Input data
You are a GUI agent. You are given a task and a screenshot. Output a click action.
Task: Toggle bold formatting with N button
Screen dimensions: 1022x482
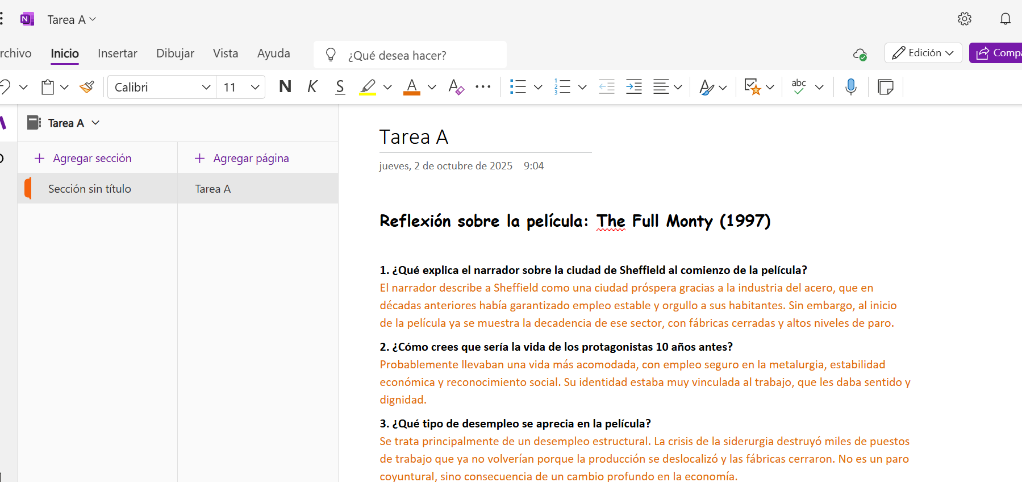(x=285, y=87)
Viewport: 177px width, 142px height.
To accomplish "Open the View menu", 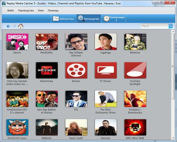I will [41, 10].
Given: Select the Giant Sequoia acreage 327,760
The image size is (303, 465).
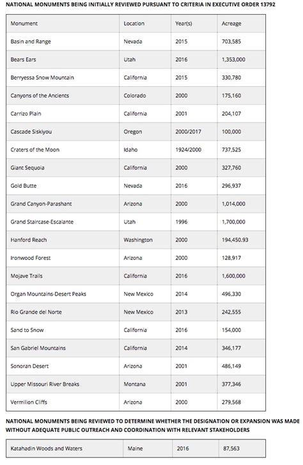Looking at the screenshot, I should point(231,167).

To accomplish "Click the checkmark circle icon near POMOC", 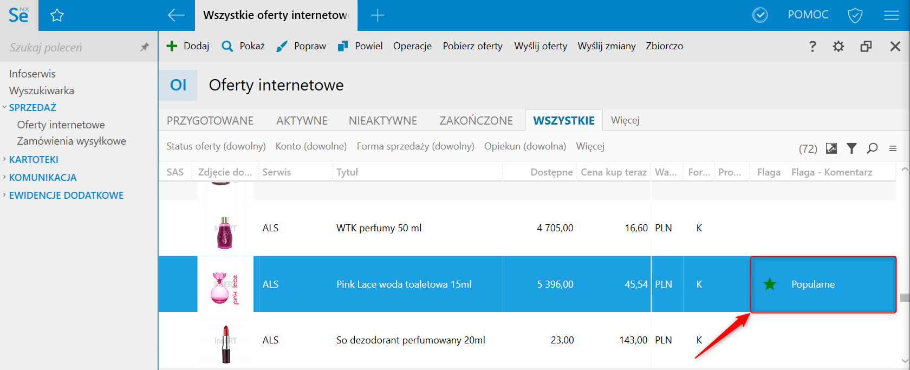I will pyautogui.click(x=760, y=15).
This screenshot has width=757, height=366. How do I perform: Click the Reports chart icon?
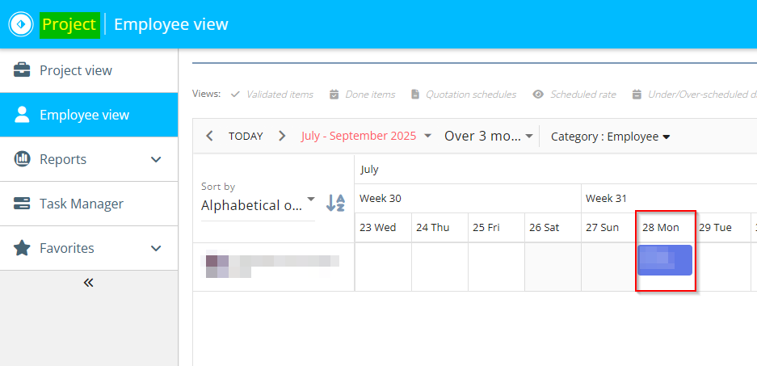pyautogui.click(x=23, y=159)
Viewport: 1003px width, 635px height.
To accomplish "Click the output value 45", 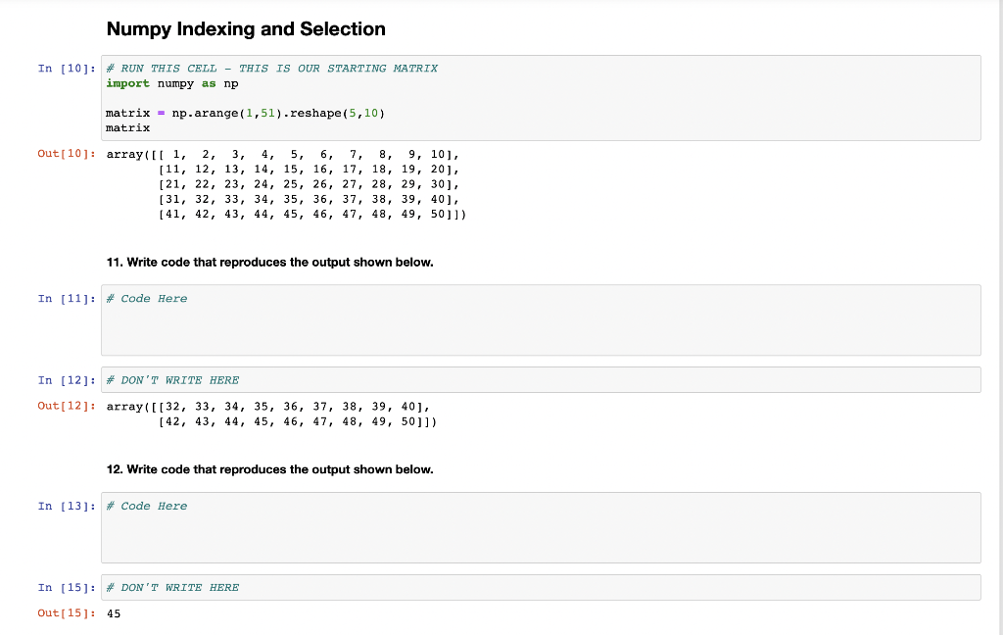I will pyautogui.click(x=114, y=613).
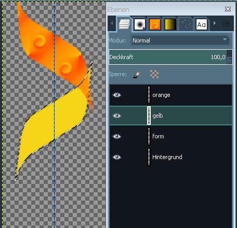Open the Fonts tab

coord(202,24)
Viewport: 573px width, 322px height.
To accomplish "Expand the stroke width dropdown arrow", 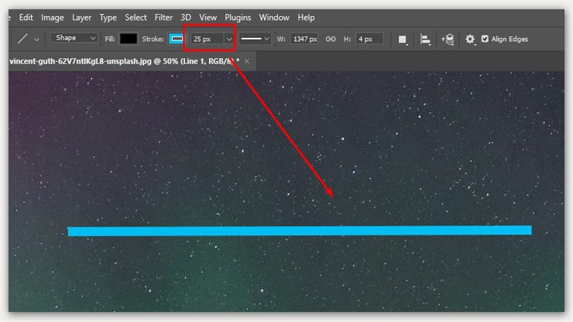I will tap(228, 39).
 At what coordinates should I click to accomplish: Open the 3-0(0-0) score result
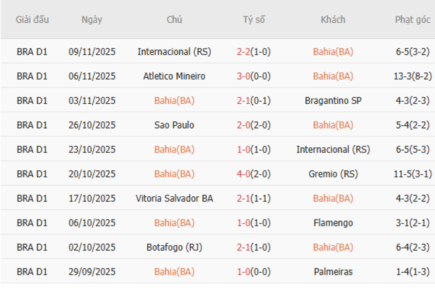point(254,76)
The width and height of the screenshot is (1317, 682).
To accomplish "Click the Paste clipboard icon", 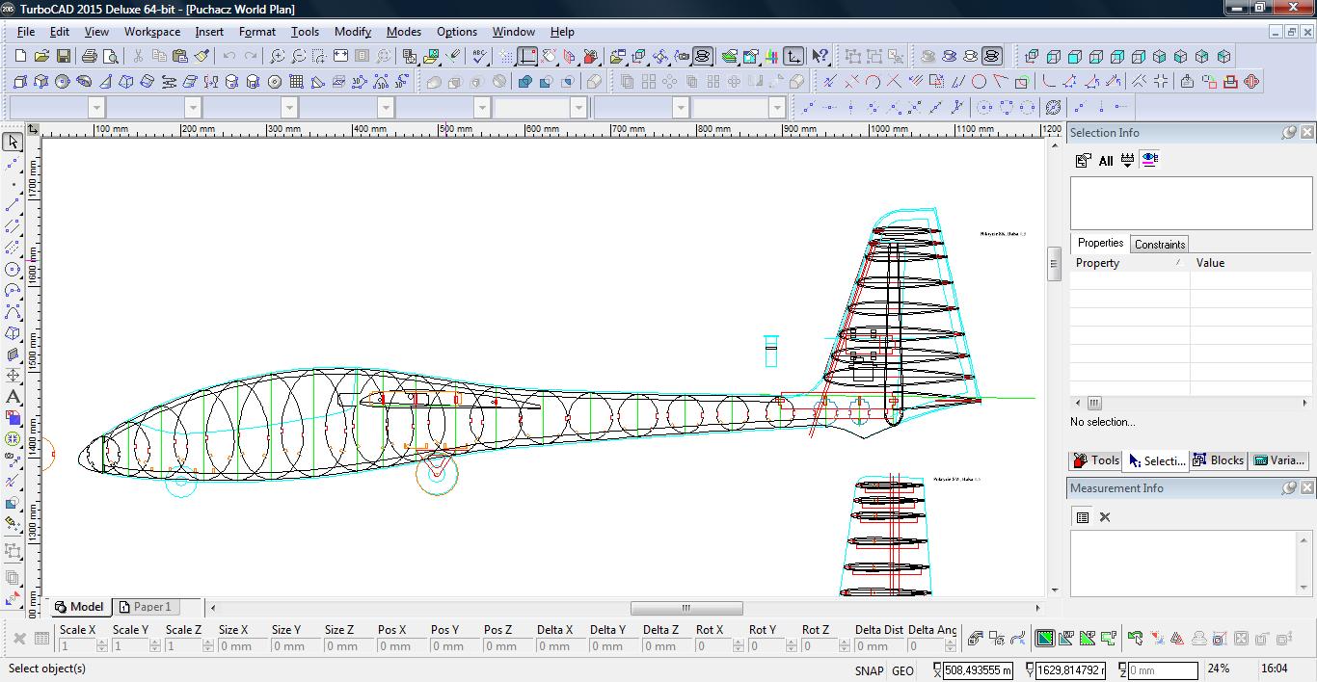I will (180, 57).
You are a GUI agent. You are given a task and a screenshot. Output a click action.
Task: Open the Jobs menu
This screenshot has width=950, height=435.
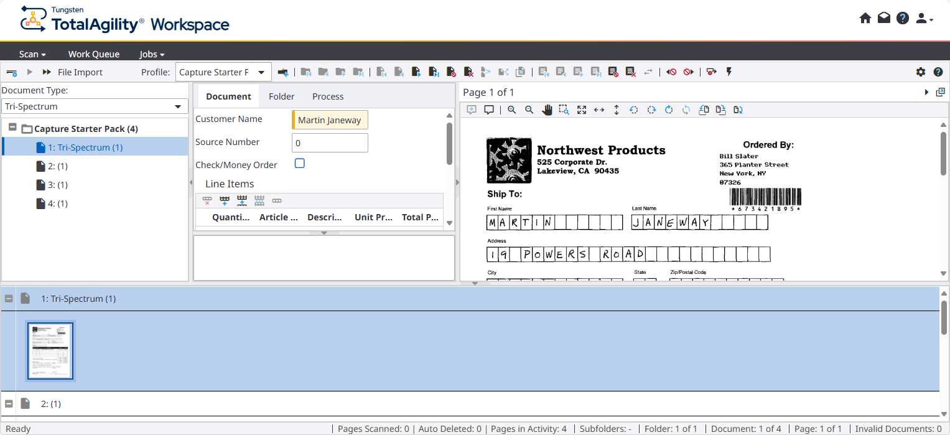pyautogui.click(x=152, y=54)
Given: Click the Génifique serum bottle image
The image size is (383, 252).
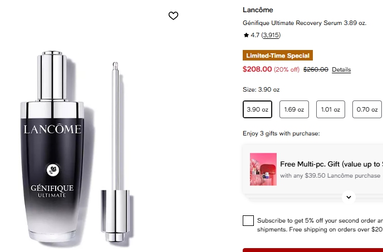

...

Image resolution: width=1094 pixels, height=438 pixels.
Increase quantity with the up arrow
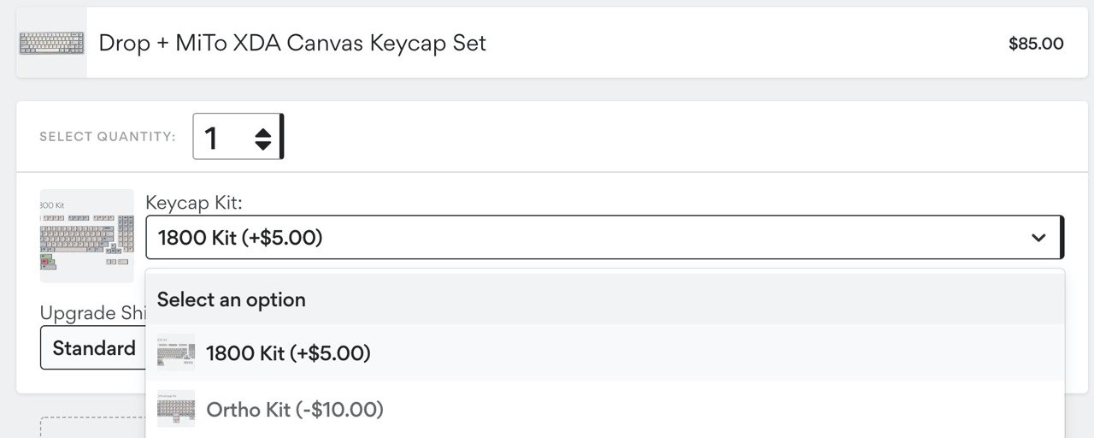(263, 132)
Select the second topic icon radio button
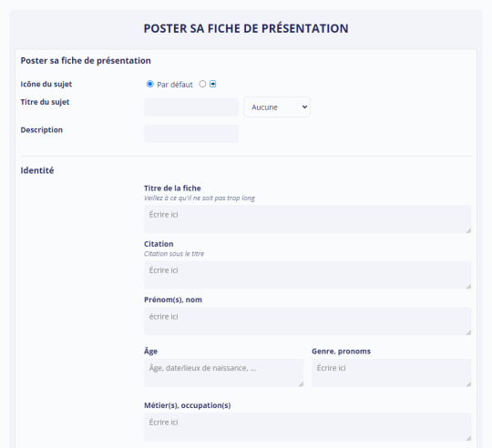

Aim of the task
Every line with "button" in it should be copied from the entries above.

Result of this exercise
Task: Toggle bold formatting with N button
Select the second topic icon radio button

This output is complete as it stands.